▶ Istruzioni e requisiti
Raccogli e ricopia ogni riga dei record in cui compare la parola "callout". Maiuscole e minuscole contano.

□ □ □

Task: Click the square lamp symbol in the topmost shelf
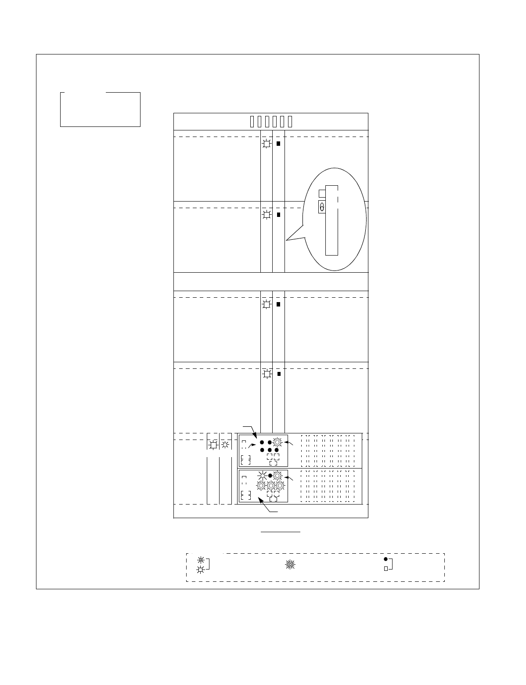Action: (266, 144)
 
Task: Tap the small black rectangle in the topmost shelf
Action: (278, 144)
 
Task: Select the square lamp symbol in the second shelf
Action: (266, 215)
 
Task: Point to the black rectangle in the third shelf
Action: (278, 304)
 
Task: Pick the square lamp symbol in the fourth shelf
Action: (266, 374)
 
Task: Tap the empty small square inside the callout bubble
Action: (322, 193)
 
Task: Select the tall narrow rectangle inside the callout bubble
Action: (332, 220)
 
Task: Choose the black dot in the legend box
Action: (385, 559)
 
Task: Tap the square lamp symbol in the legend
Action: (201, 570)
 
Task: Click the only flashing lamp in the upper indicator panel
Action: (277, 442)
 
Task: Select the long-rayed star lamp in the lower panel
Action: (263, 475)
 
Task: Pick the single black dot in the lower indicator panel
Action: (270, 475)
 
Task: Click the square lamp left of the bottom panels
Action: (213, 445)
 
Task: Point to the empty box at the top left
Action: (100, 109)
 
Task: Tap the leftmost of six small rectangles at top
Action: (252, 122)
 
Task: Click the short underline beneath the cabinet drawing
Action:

□ □ □

▶ Risposta al compito
Task: Tap the empty small square inside the callout bubble
Task: Select the tall narrow rectangle inside the callout bubble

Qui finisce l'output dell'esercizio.